True, but in the US, at least, what people think about cities is just as much an expression of what they think about race; in particular, the mid-century exodus to the suburbs correlates directly to the changing role of blacks in American urban life.  Lemann must know this: he was born and raised in New Orleans, a city so shaped and disfigured by race that it is reflected in each neighborhood’s topography and altitude.  Certainly, the racial component of the suburban dream is well understood, which is why the phenomenon, or at least some very large part of it, is known as ‘white flight.’  The composition of suburbs is now changing but, historically, in its simplest formulation the great appeal of the suburbs — besides the front yard and garage — is that they were a controlled and filtered community, sorted explicitly by wealth and therefore implicitly (and, often, not so implicitly) by race, that was insulated from the risks and perils of random human contact by geography and the consequent reliance on cars, which are little mobile bubbles.  The great appeal of cities is that they are none of those things.

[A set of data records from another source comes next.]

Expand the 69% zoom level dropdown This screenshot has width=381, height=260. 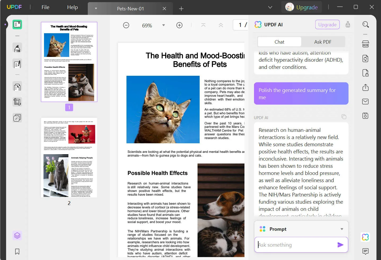164,25
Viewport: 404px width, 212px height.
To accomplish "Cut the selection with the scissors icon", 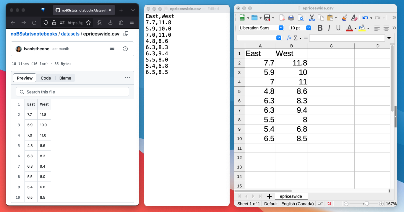I will click(311, 18).
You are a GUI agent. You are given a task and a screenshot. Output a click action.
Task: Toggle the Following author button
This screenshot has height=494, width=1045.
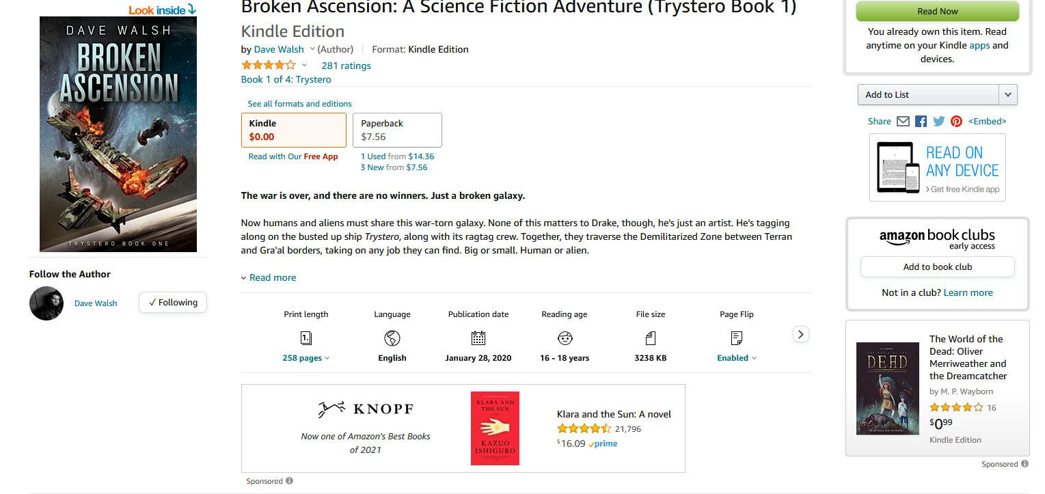(173, 302)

Lemann acknowledges the open, fluid, dynamic, uncontrolled nature of cities, but only in relation to its economic benefits — he describes William Whyte, author of The Organization Man, sitting in midtown Manhattan recording “the random, fruitful collisions of the human molecules” — or as an attraction for what the author Richard Florida calls the Creative Class.  When Lemann mentions race, it is in relation to the work of the sociologist Elijah Anderson, and then (oddly) only to caution that cities are no prejudice-free paradise.  Of course, they aren’t.  But, surely, there is no more innovative force on earth than the cultural and racial intersections that occur daily in cities like New York: it gave us jazz and hip-hop, French-Thai cooking and Brazilian sushi, old Chinese women playing mahjjong and old Jews eating Chinese food on Sundays.  And there is no more retrograde path imaginable than trying to reassert a mythical homogeneity.  The daily confrontation with racial or cultural difference can be a challenge, to be sure, but that is the best thing about it: in cultural terms, suburbs are like the monopolistic companies that stagnate in the absence of direct competition and cities are the ever-inventive free markets — and though the analogy is to business, the repercussions of it are far wider.  Richard Florida’s Creative Class is drawn to cities not because they like Brazilian sushi per se, but because the kind of place that has Brazilian sushi forces them to rethink all sorts of assumptions, constraints, and conventions.  It is possible to be creative in the suburbs, of course.  But really, why would you?